Hubs took Cooper to his appointment yesterday and I stayed how with Sawyer. I gave him a list of updates to give his therapist and also a list of questions to ask. We have been feeling so lost lately and are ready for some answers.
Cooper did okay at his appointment. No meltdowns equals victory in my book. Hubs asked his therapist for some answers and she said that she can’t figure Cooper out. She sees some signs of Apraxia but not enough to diagnose. She sees a few signs of Sensory Processing Disorder and a few Autistic traits but not enough to say it’s one or the other. I felt sick to my stomach when Jamie told me this. Apraxia is scary and awful and will be a long, hard road but I’ll take it on if I have too. But the unknown is worse. The unknown is scary and dark and keeps me up at night. He also asked her if we should see a Developmental Pediatrician (they usually diagnose these types of disorders) and she said to hold off a little bit. She is going to set us up with the Child psychiatrist and go from there.
I did a lot of thinking and decided to head to the library and see what books they had on Apraxia. I wanted to read about signs of Apraxia as well as activities that can help. And as I’ve said in other posts I crave knowledge. I picked up a book called “The Late Talker: What to Do If Your Child Isn’t Talking Yet. I was kind of disappointed to find out that was the only book that the library had on Apraxia. I was also SUPER disappointed to find out then when you enter in ‘Apraxia’ into the search category at the library it brings up Autism. Ugh. Heart wrenching.
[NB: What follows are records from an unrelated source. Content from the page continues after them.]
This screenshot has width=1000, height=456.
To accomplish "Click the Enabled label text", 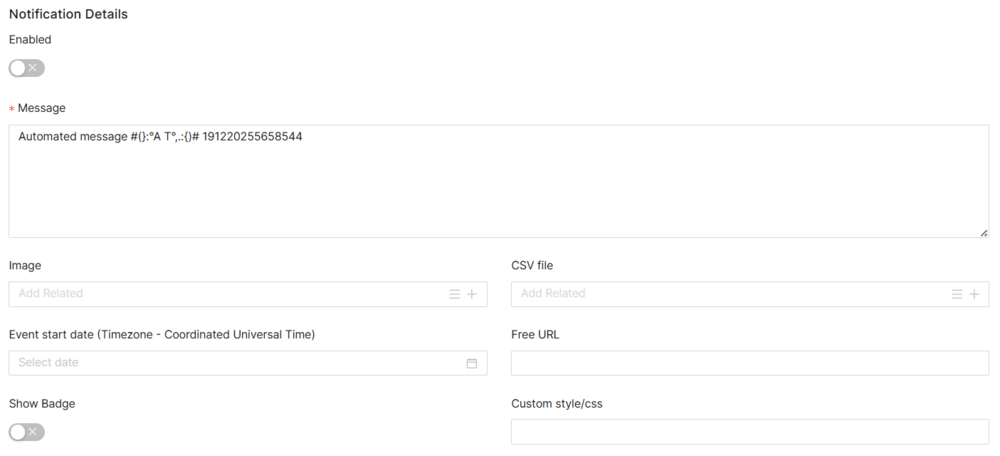I will pos(30,40).
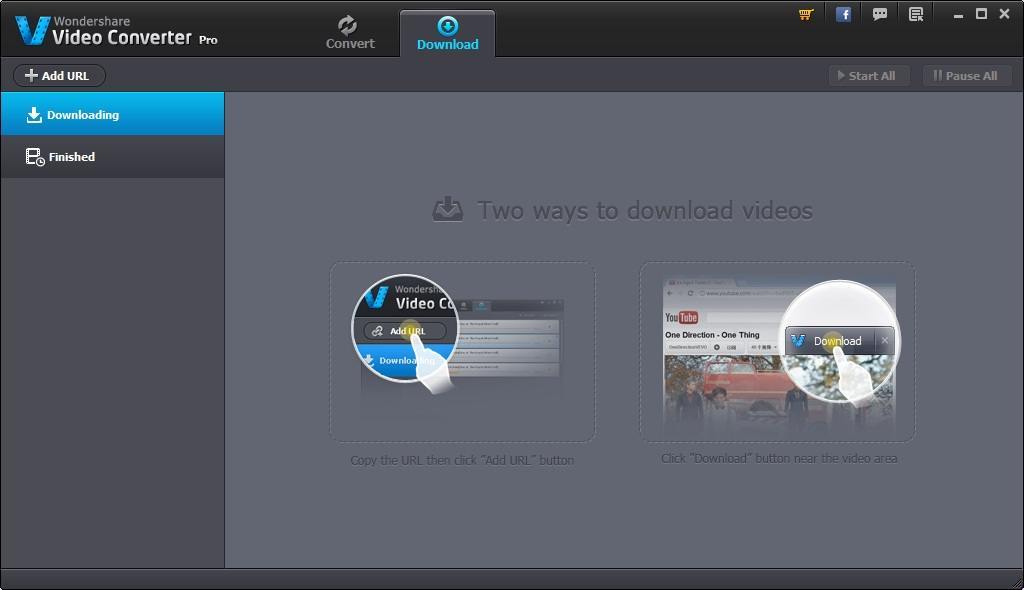Click the Add URL button
The image size is (1024, 590).
58,75
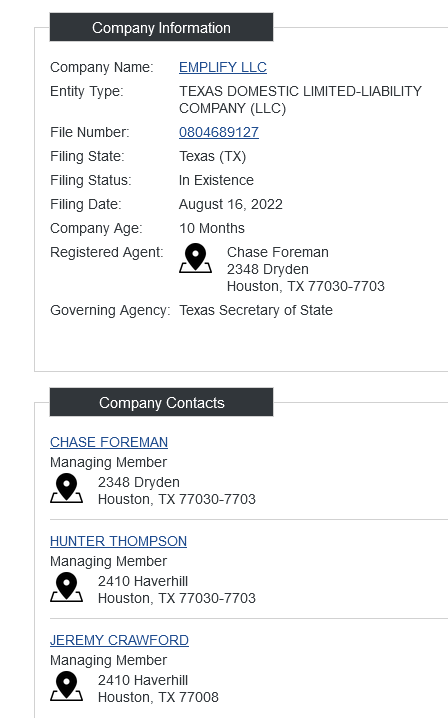Click registered agent address Houston, TX 77030-7703

306,286
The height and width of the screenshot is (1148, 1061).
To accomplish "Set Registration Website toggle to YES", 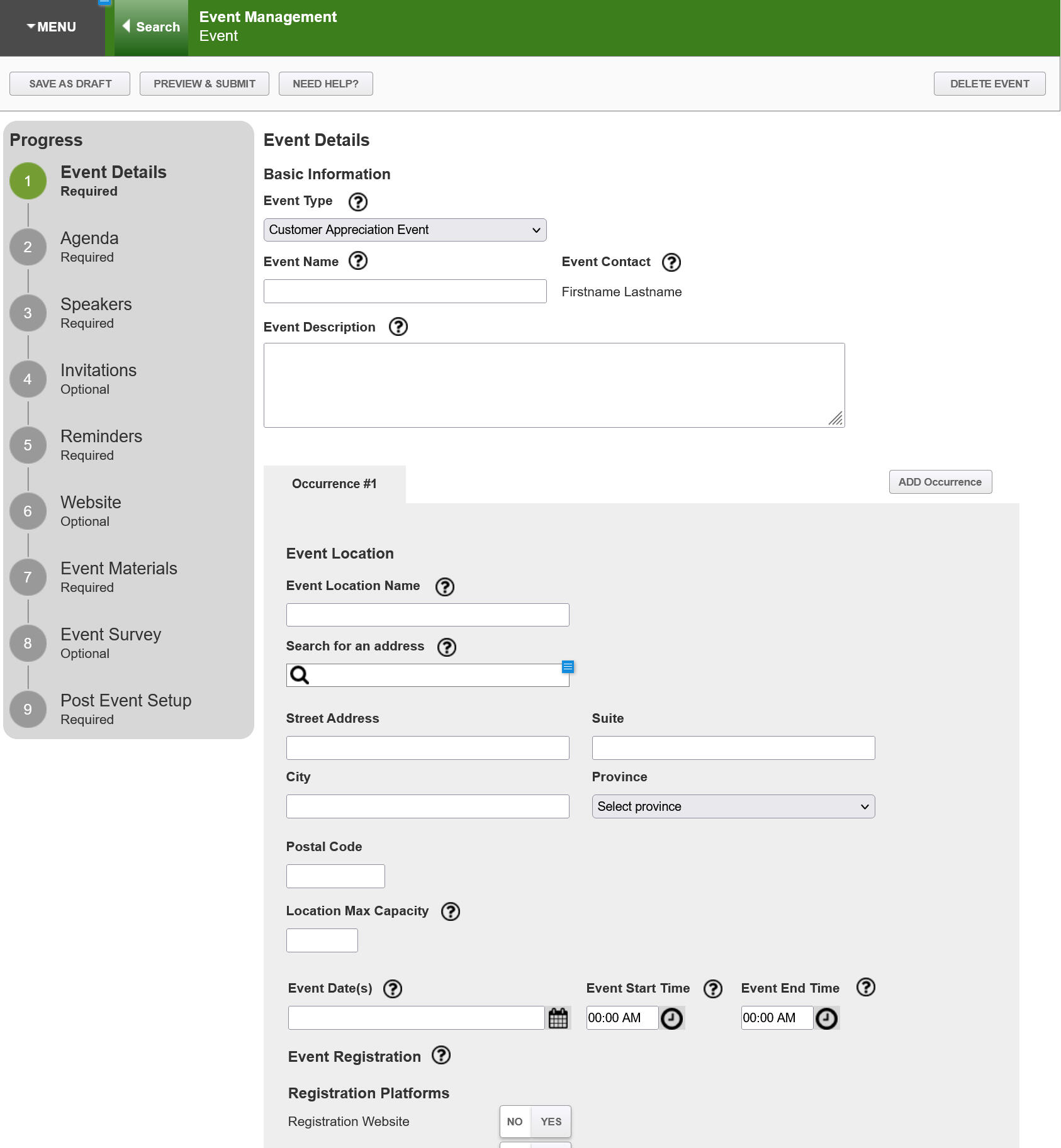I will (x=551, y=1122).
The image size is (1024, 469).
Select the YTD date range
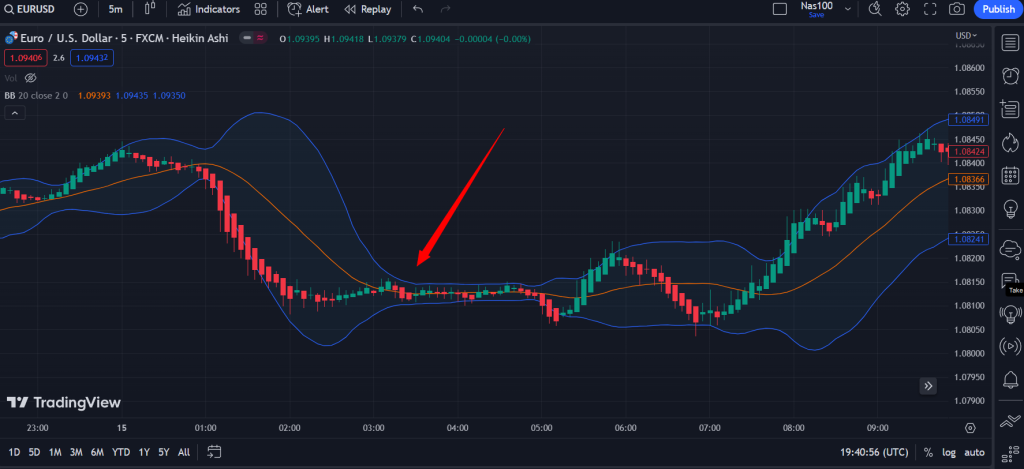[123, 452]
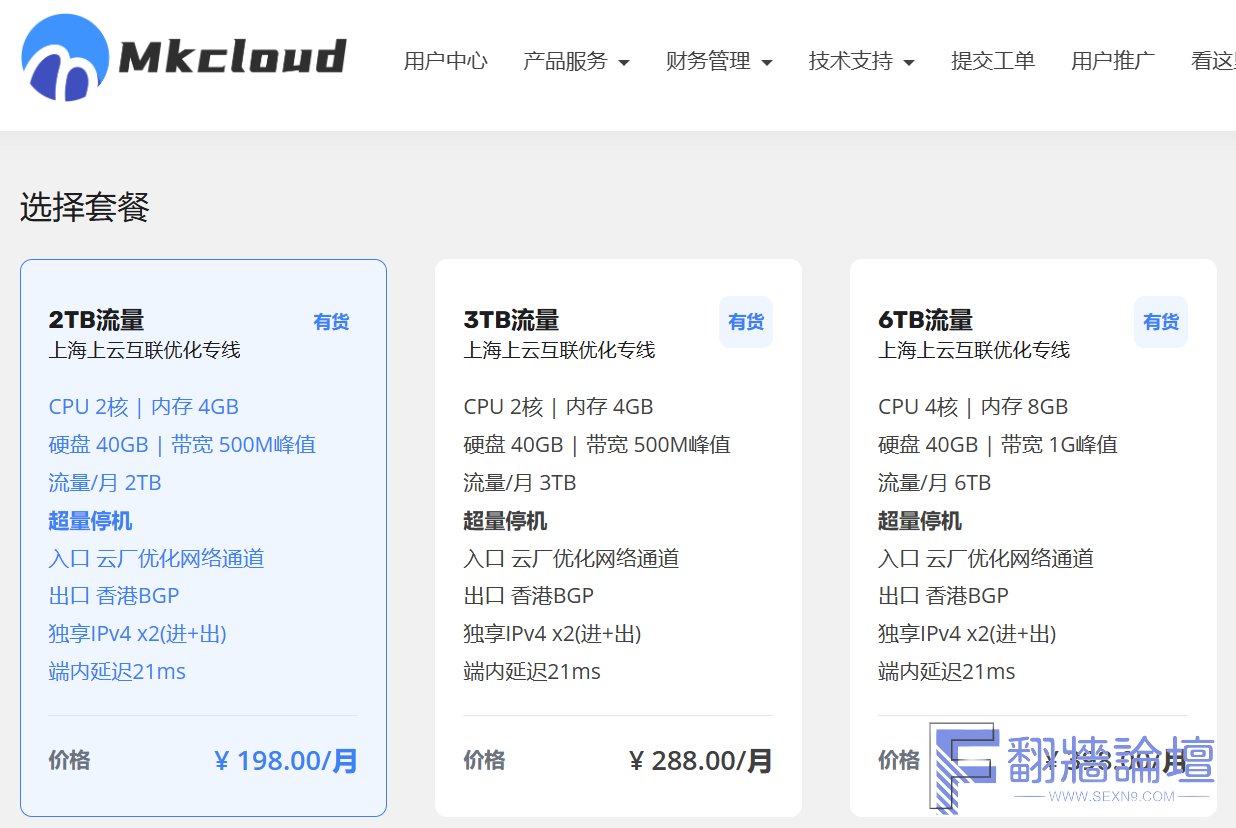Screen dimensions: 1236x828
Task: Select the 6TB流量 plan card title
Action: coord(925,320)
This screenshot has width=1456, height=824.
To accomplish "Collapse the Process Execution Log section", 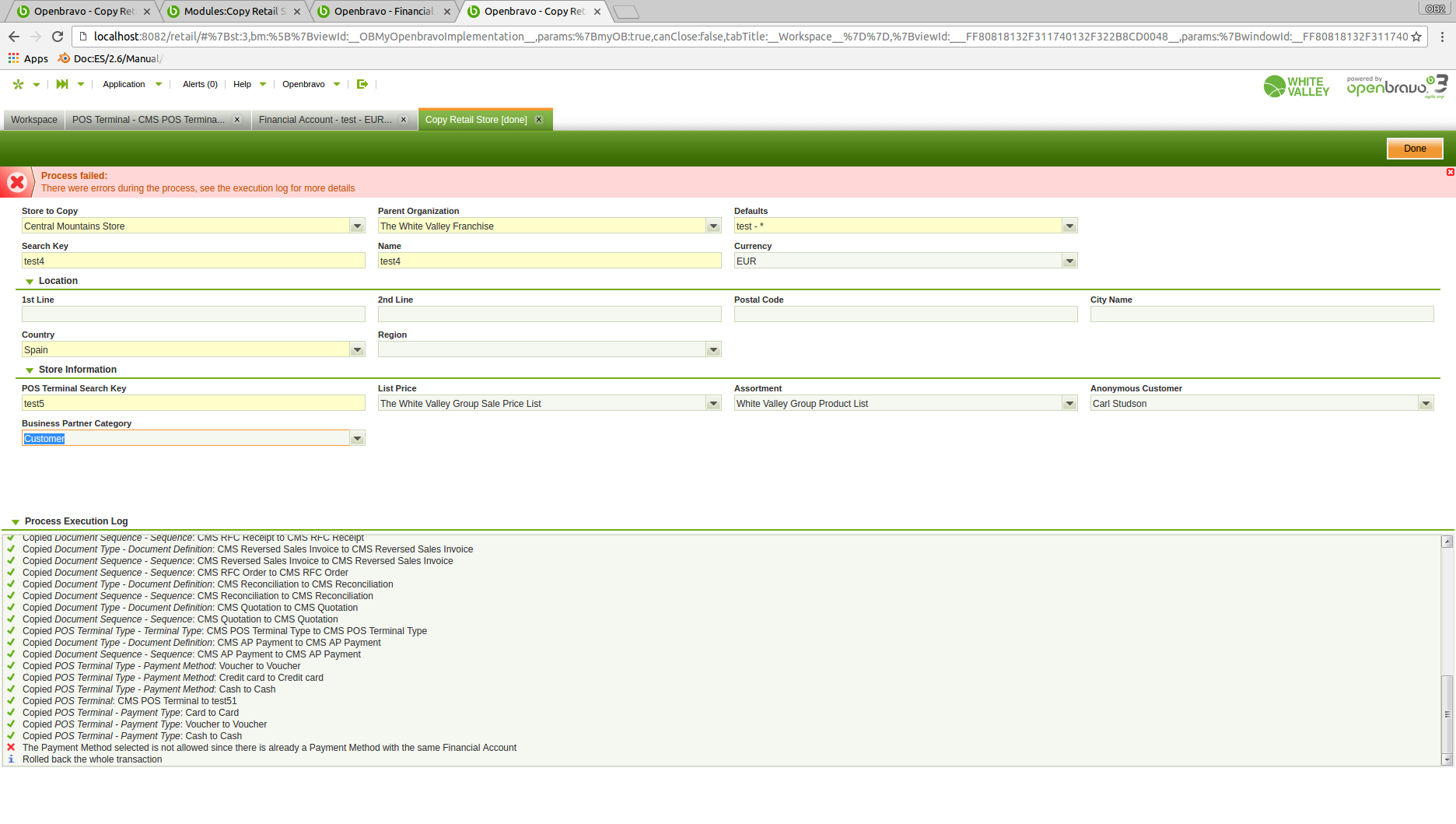I will (x=16, y=522).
I was really happy with this book. It’s an easy read and has lots of real life stories. The author gives ideas for therapy type activities that you can do at home. Like put something on the childs lips (like chocolate) so they have to stick their tongue out and lick it off. Or have the child suck thicker textured foods (like jello) through a straw. I loved all of these ideas and am going to start them soon. The author also talks extensively about diagnosing Apraxia which I will get into in my next post. Another resource that has helped me is a blog called, Apraxia Adventures. Her post on Early Signs is wonderful.
Last night I gave Cooper a sucker and asked him to stick his tongue out and lick it. Which he did. I don’t get it. This child is going to put me in the loony bin. Here is a picture of Cooper at 7 days old with his stubborn face. I should have known.
Oh my gosh. .. This photo is absolutely amazing of your baby Cooper. Just Love it!
Thanks lady! Fits his personality to a tee!
Hi there, you just followed my blog so I thought I’d pop over and check yours out. I skimmed some of your posts and just wanted to say, “hang in there!” My son’s early interventionist very early on said that as moms, we always think the problem is worse than it is, and dad’s, they always think the problem is smaller than it really is. Grandparents and all, just like the dads. Sounds like your family fits that description (as does mine). Knowing that helps me not get so mad at people when they try to dismiss my son’s delays. Secondly, I wanted to tell you about Matthew. His first ST thought he had apraxia, but wasn’t sure. It seems now like it is more of a sensory processing issue. We are working with an OT now as well, which helps us with lip closure and getting his mouth to cooperate both for eating and speaking. We are getting so many new words I can not count. They are words that have been there, hidden in the grunting, but he just didn’t have the muscle control to form them properly. His words are very difficult to understand, but I can recognize the rhythm and shapes of the words, and sometimes when you watch his mouth, you can see him attempting to shape the word with his lips. Its progress. Its slow, but its progress. Hang in there!
Hi! Thank you for the comment. I am so interested in learning more about your son. Honestly, his therapists can’t seem to figure him out and he doesn’t fit into the apraxia mold. Your description of Matthew sounds a lot like Cooper. I am going to email you. Thanks again!